EXERCISE TASKS:
1. Name every person mentioned in the passage about Ajmal's bowling.
2. Using the passage about Ajmal's bowling, answer these:
(a) What had England researched?
(b) How long would Abdul Qadir spend setting up a batsman?
(c) Where does the menace in Ajmal's bowling start?
____ TEXT TO READ
He was something special. England had done research into how fast spin was better than slow spin. Their batsmen had already proved that theory before science could be involved.
Ajmal was a natural spin-bowling athlete who demanded wickets. Most spin bowlers take their wickets one at a time, working out the batsmen's weakness and then moving them into a position where they jump into the trap. Ajmal wasn't like that. He was more of a predator spin bowler. He was dangerous to almost all batsmen, had natural gifts, and when he took wickets, they came by the bagful.
Part of that is because most of Ajmal's career has been played during the time of T20. Abdul Qadir would spend two hours setting up a batsman; Ajmal has two balls to set up his kill.
There isn't much menace in his run-up. It is like every part-time offspinner you have faced in a club game - eager and unthreatening. The menace all starts with the pause at the crease. It is the offspinner's version of Wes Hall's leap to the wicket. It is the moment where time stops still and you get to think about what is about to happen.
________
____ DATA LINES
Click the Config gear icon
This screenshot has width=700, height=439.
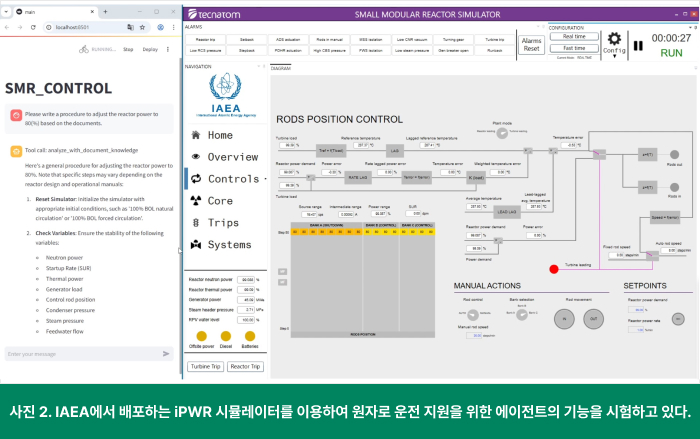(614, 38)
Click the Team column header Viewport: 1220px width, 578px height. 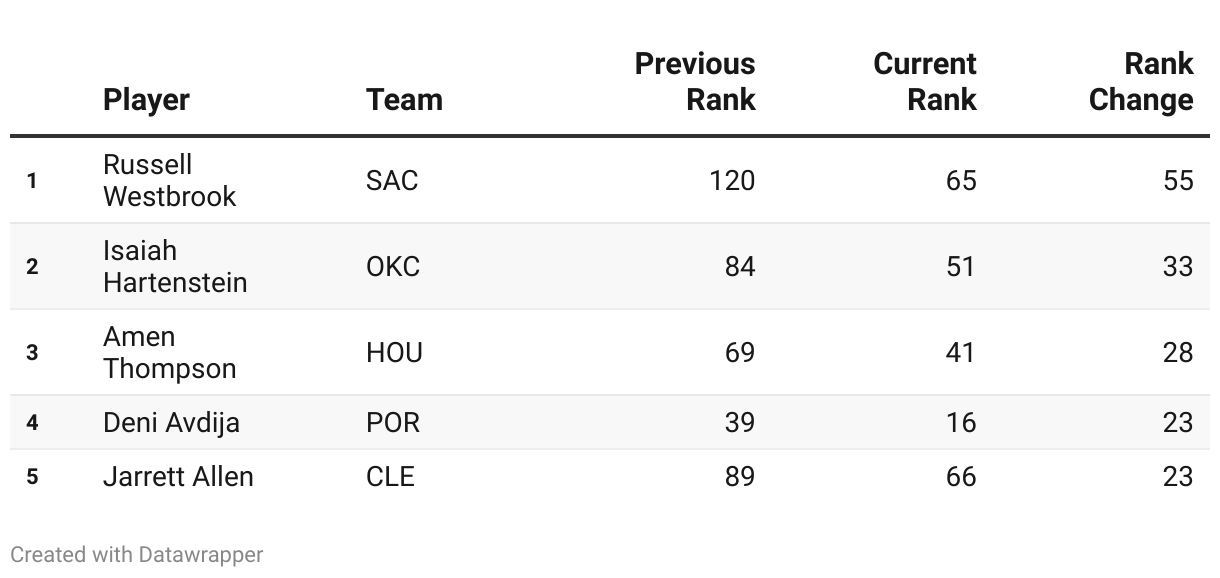coord(404,100)
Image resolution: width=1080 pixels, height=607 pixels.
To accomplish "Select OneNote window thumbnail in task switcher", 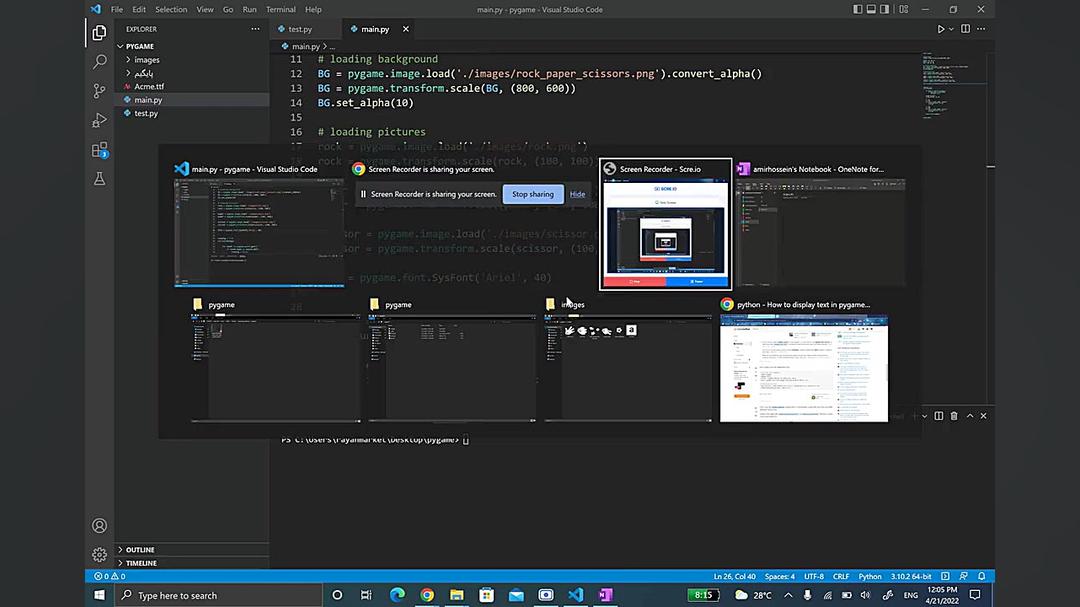I will point(820,233).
________
RESPONSES TO THE EXERCISE:
1. Ajmal, Abdul Qadir, Wes Hall

2.
(a) How fast spin was better than slow spin.
(b) Two hours.
(c) With the pause at the crease.